It can be noted that sparsity has dropped as a result, albeit marginally. Below is a plot of the 30 common terms:

#Sum count of each term across all documents
cumulativeAllTerms<-colSums(as.matrix(dtm))

#Sort in descending order and take top 30 terms
Top30<-head(cumulativeAllTerms[order(-cumulativeAllTerms)], 30)

#Convert to data frame
Top30<-data.frame(term=names(Top30), count=Top30)
Top30<-Top30[order(-Top30$count),]

#Plot
barplot(rev(Top30$count), horiz = T, names.arg = Top30$term, las=2, col="blue", main="Most Frequent 30 Terms")

6. Creating Train and Test Sets

Goal: Split data into training (75%) and test (25%) sets.

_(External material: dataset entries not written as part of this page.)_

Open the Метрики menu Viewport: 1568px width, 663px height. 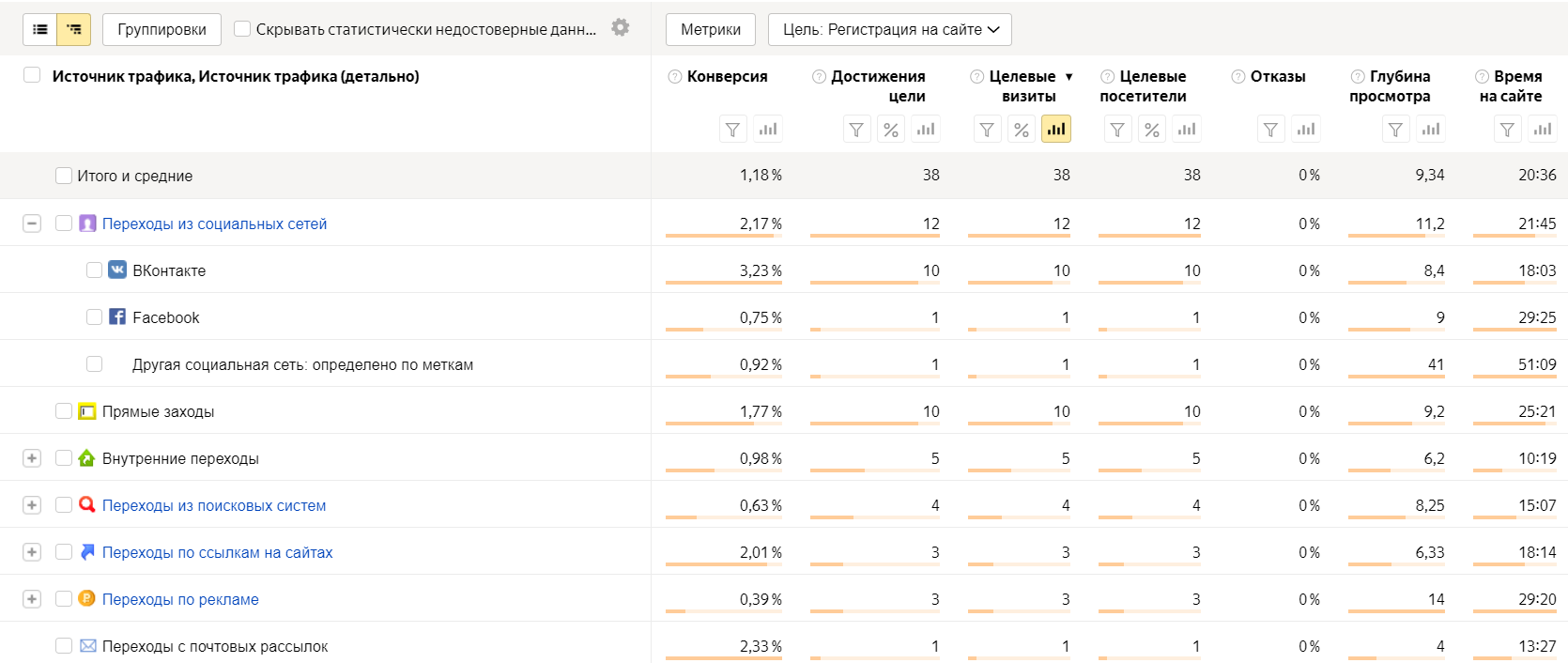(x=711, y=29)
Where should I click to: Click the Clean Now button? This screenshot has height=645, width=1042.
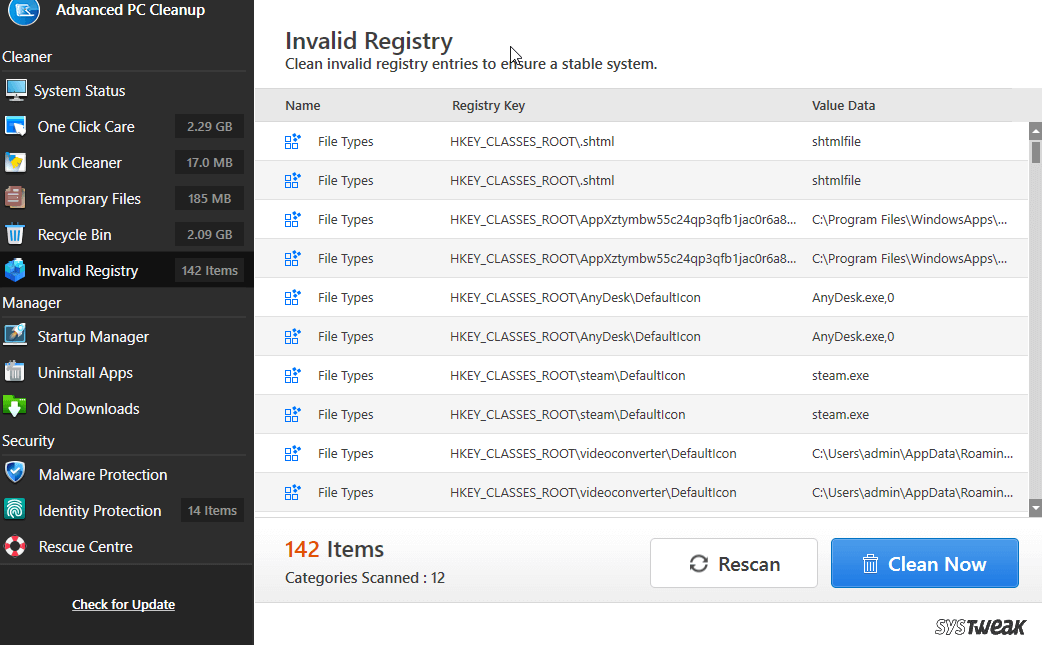(924, 563)
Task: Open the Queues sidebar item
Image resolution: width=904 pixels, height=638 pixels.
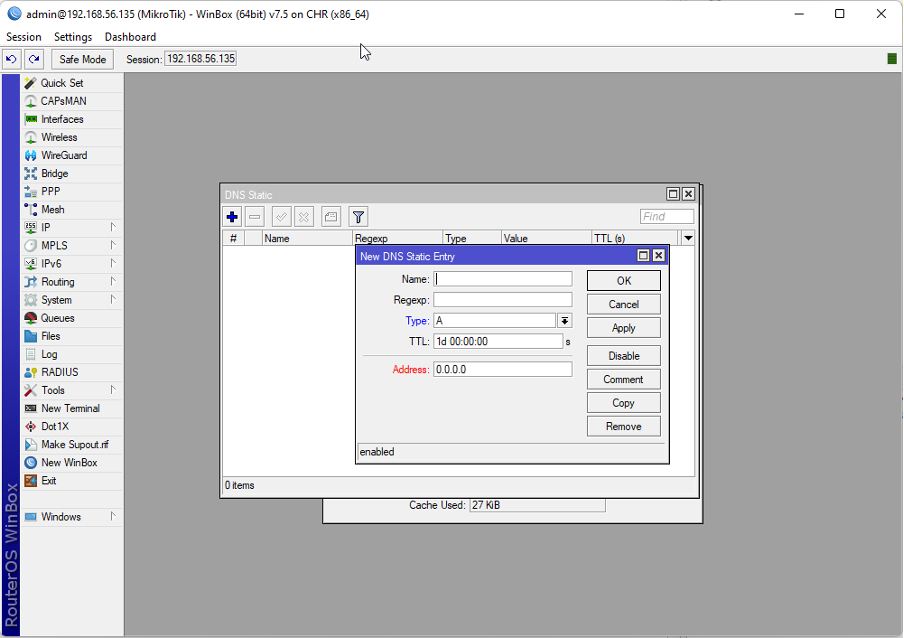Action: coord(57,318)
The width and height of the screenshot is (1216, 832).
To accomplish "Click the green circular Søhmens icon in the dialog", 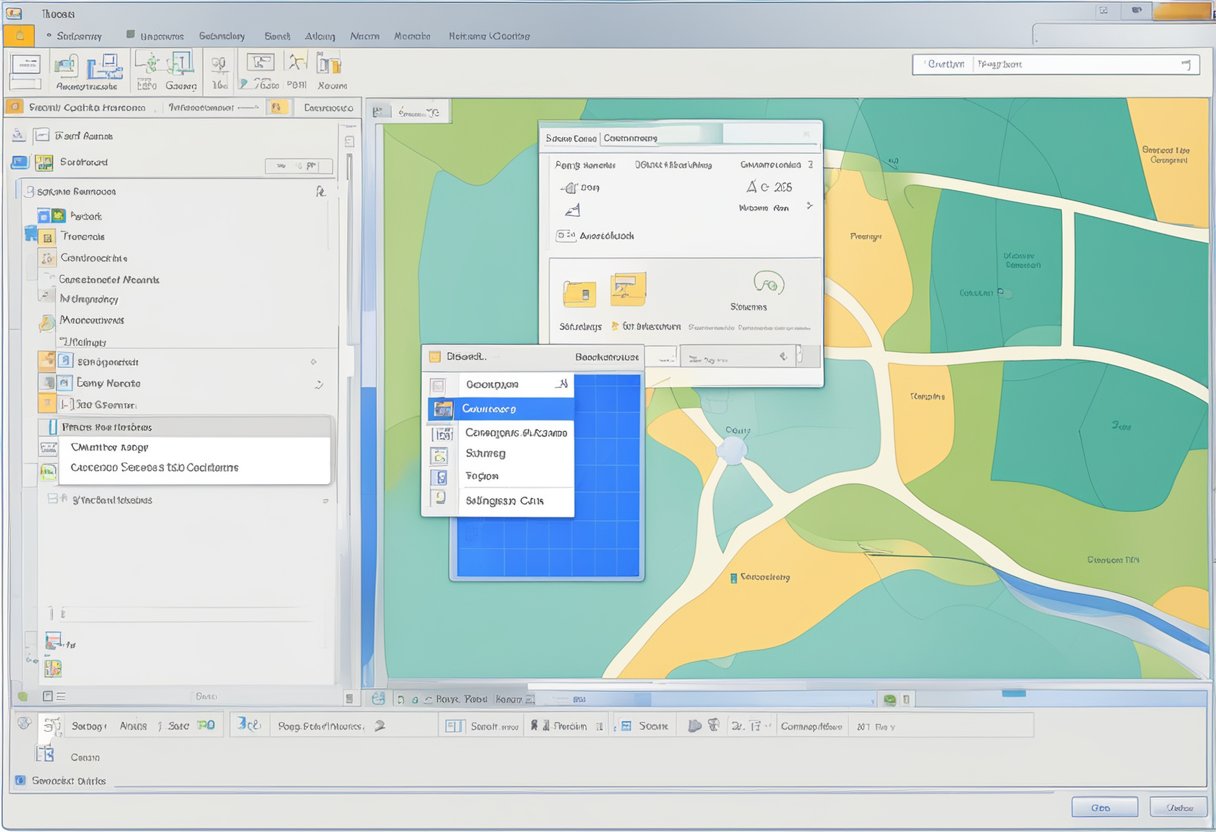I will point(768,283).
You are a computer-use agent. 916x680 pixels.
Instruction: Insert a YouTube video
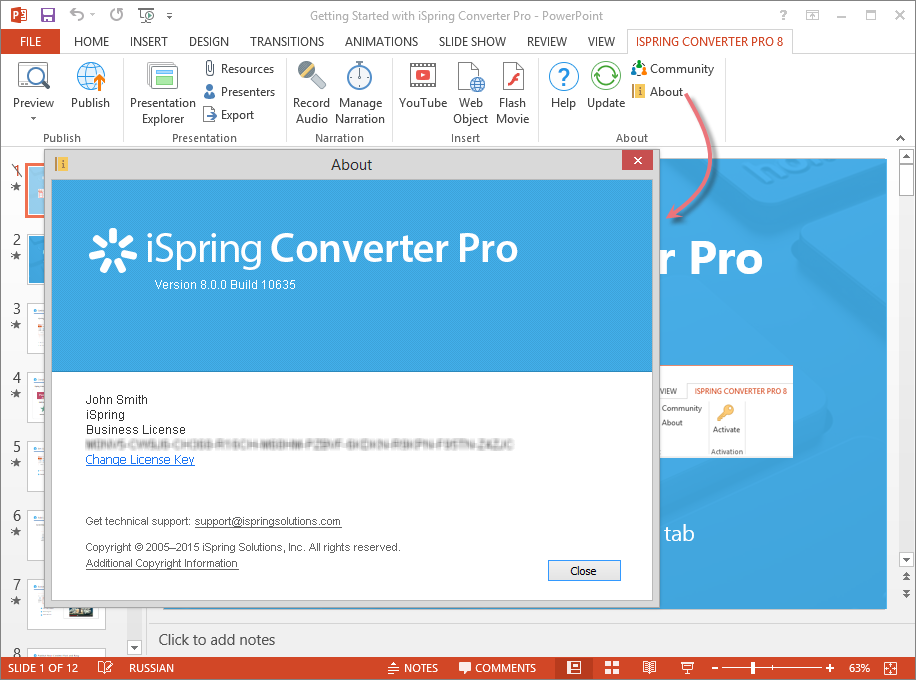(422, 78)
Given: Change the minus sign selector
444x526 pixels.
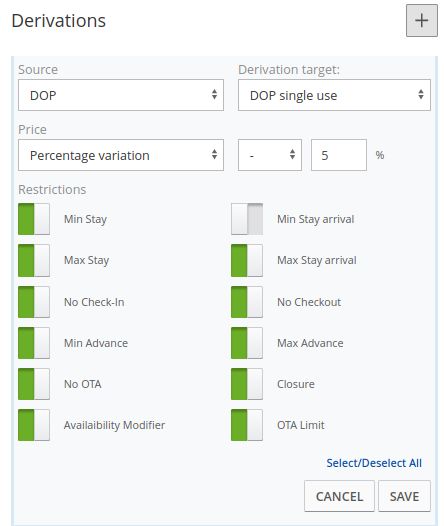Looking at the screenshot, I should pos(270,155).
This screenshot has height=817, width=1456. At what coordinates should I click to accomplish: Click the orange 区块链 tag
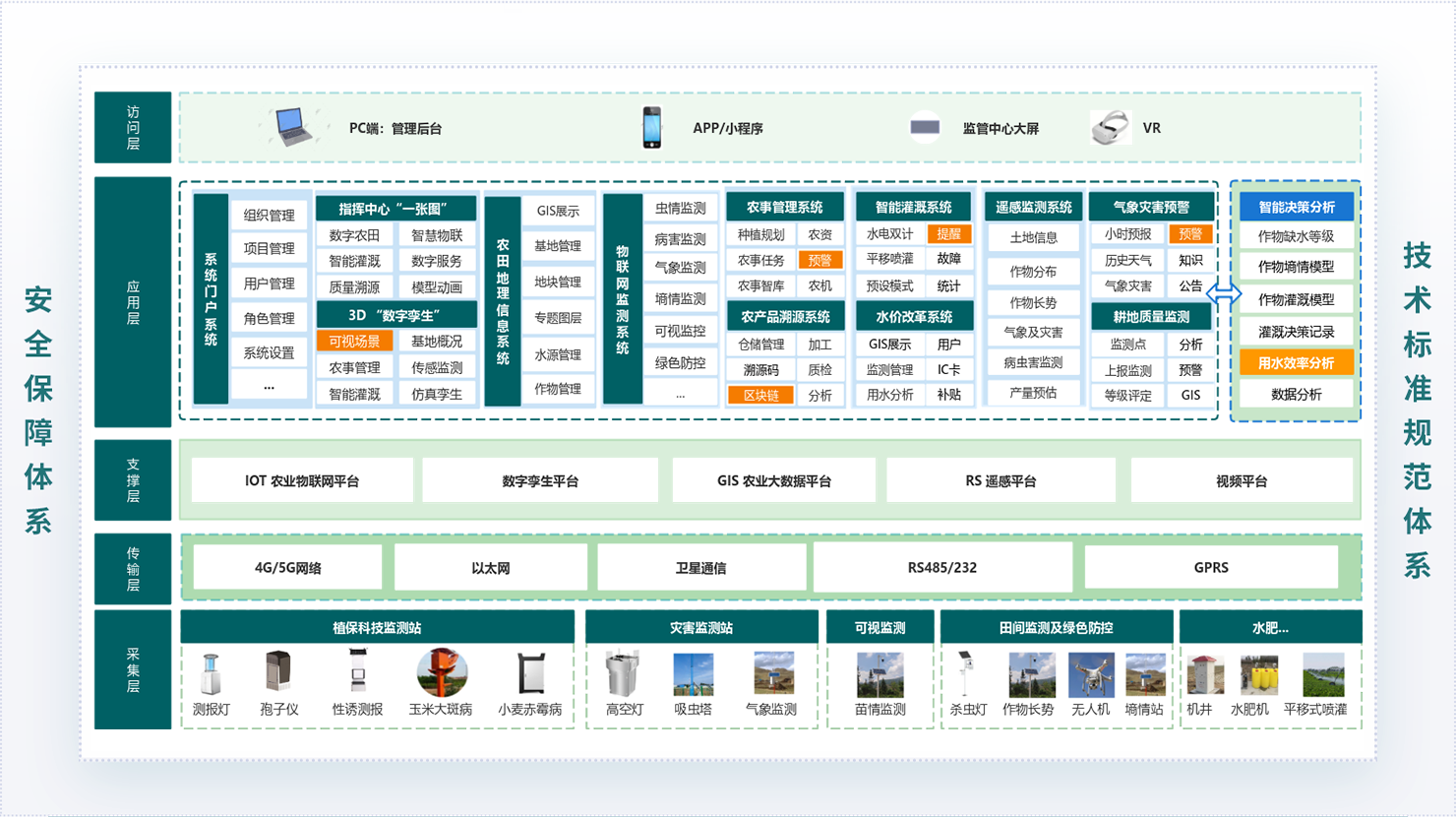click(x=760, y=396)
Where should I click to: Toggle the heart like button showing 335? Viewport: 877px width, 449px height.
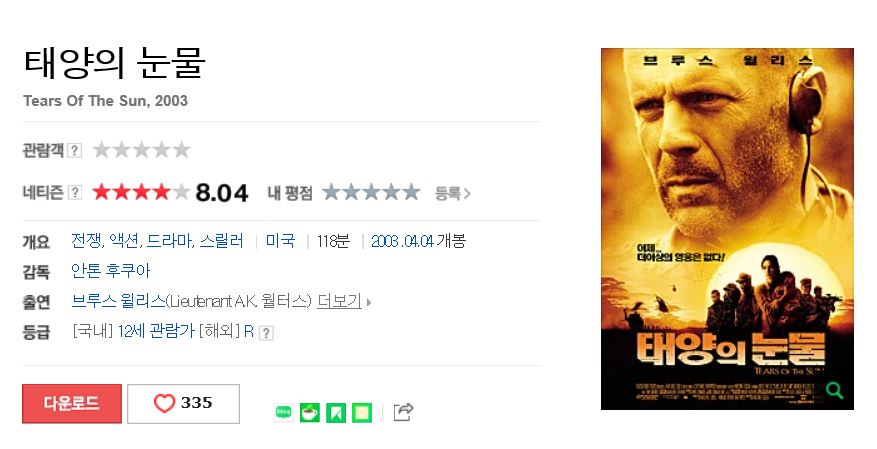pyautogui.click(x=183, y=403)

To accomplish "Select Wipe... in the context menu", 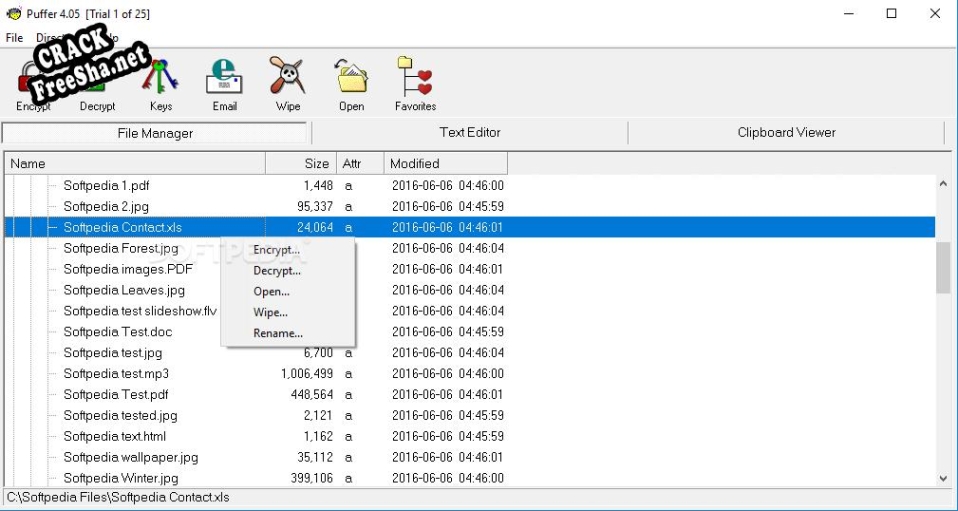I will point(270,312).
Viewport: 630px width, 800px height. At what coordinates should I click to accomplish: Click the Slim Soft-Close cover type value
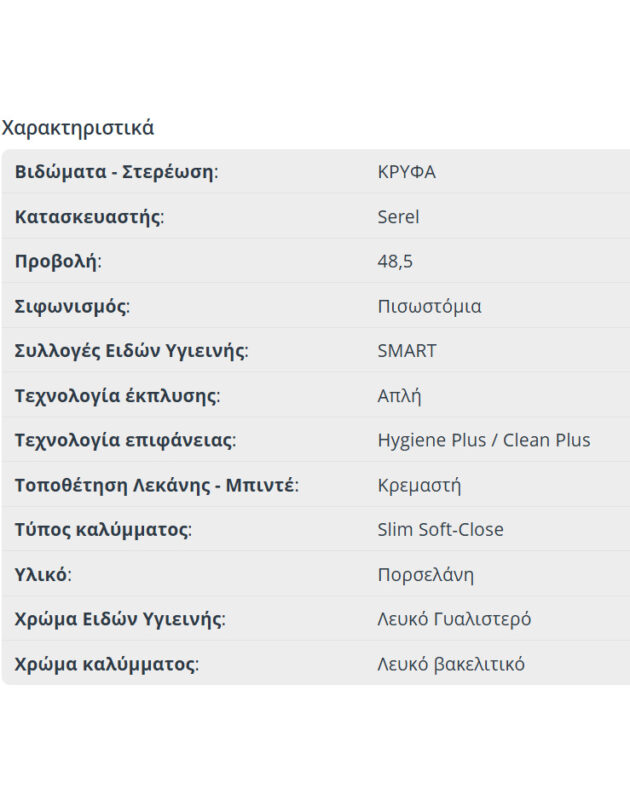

Why: To avoid overfitting with the data at hand, the data is split into training (used to train the model), and test that model didn’t see, which then can be validated against.

Process: In brief:

Create an index to split data in training and testing sets (75/25)
Split raw data set (created in section 1) using the index, this is in order to bind the target variable with the DTM
Split the cleaned corpus complaintCorpus using the same index
Create train and test DTM using the above cleaned corpus
Replace 1 with all non-zero values, this is to convert data into categorical form for modeling
Bind target variable to DTM

#Convert issue/target variable to factor, in order to conserve levels in case some categories don't appear in one of the set (highly unlikely since data is balanced)
corpus$issue_tv<-as.factor(corpus$issue_tv)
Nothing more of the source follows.